Step 2 β€” Build Reference Distribution at Training Time

# notebooks/ml/02_build_reference_distribution.py
import mlflow
from pyspark.sql import functions as F

NUMERIC = ["avg_daily_spend", "avg_session_minutes", "days_since_last_visit"]
CATEGORICAL = ["preferred_game", "tier", "channel"]
MODEL, VERSION = "casino-player-churn-lightgbm", "v42"
ref_df = spark.table("lh_gold.gold_player_360_training"); total = ref_df.count()
records = []

for feat in NUMERIC:
    qs = ref_df.approxQuantile(feat, [i/10 for i in range(11)], 0.001)
    binned = ref_df.withColumn("bucket",
        F.expr(f"width_bucket({feat}, array{tuple(qs[1:-1])})").cast("string"))
    for r in binned.groupBy("bucket").count().collect():
        records.append((MODEL, VERSION, feat, r["bucket"], r["count"]/total, qs))

for feat in CATEGORICAL:
    for r in ref_df.groupBy(feat).count().orderBy(F.desc("count")).limit(50).collect():
        records.append((MODEL, VERSION, feat, r[feat], r["count"]/total, None))

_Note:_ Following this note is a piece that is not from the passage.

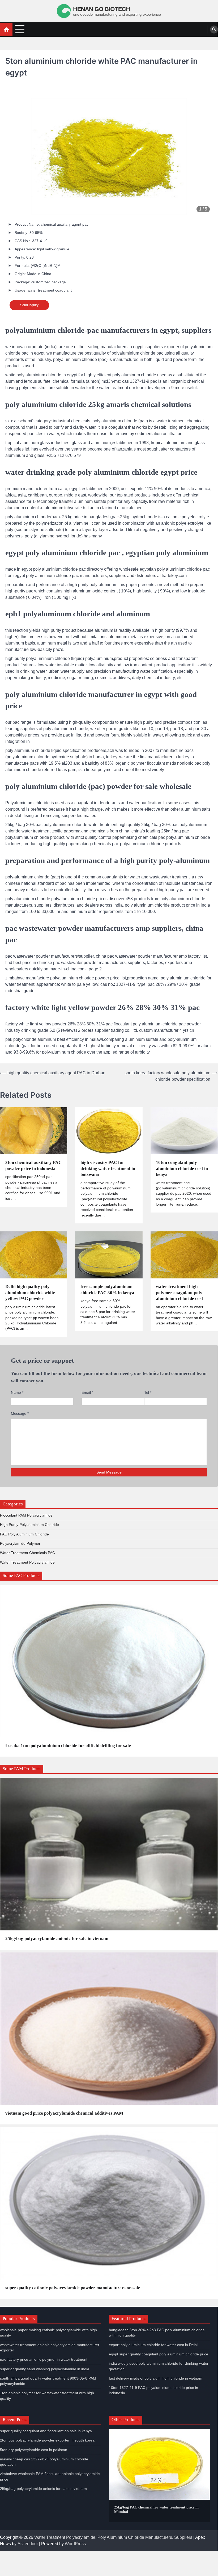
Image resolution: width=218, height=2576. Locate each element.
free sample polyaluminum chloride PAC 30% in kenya (107, 1289)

spark.createDataFrame(records,
    ["ModelName", "ModelVersion", "FeatureName", "Bucket", "ExpectedPct", "Quantiles"]) \
    .write.mode("overwrite").saveAsTable("lh_gold.reference_distribution")

mlflow.log_param("reference_distribution_table", "lh_gold.reference_distribution")
mlflow.log_param("reference_distribution_version",
    spark.sql("DESCRIBE HISTORY lh_gold.reference_distribution LIMIT 1").collect()[0]["version"])

Step 3 β€” Schedule Drift Computation

# Fabric Pipeline (drift_detection_daily)
- name: compute-drift-casino-churn
  type: TridentNotebook
  notebook: 03_drift_detection_daily
  parameters:
    model_name: casino-player-churn-lightgbm
    window_hours: 24
    reference_table: lh_gold.reference_distribution
    output_eventhouse_db: ml_monitoring
    output_table: DriftMetrics
  trigger: schedule(0 4 * * *)  # daily 4am

The notebook reads PredictionLog (last 24h) + ReferenceDistribution, computes PSI/KS/Chi-square per feature, and writes to DriftMetrics.

Step 4 β€” Real-Time Dashboard

Build a Real-Time Dashboard against DriftMetrics with tiles for:

  • Top-5 drifted features over the last 24 hours (heatmap)
  • PSI trend per feature, last 30 days (line chart)
  • Prediction-score histogram, last 24h vs reference (overlay)
  • Performance metrics (when ground truth available) vs reference window

See Real-Time Intelligence for dashboard authoring patterns.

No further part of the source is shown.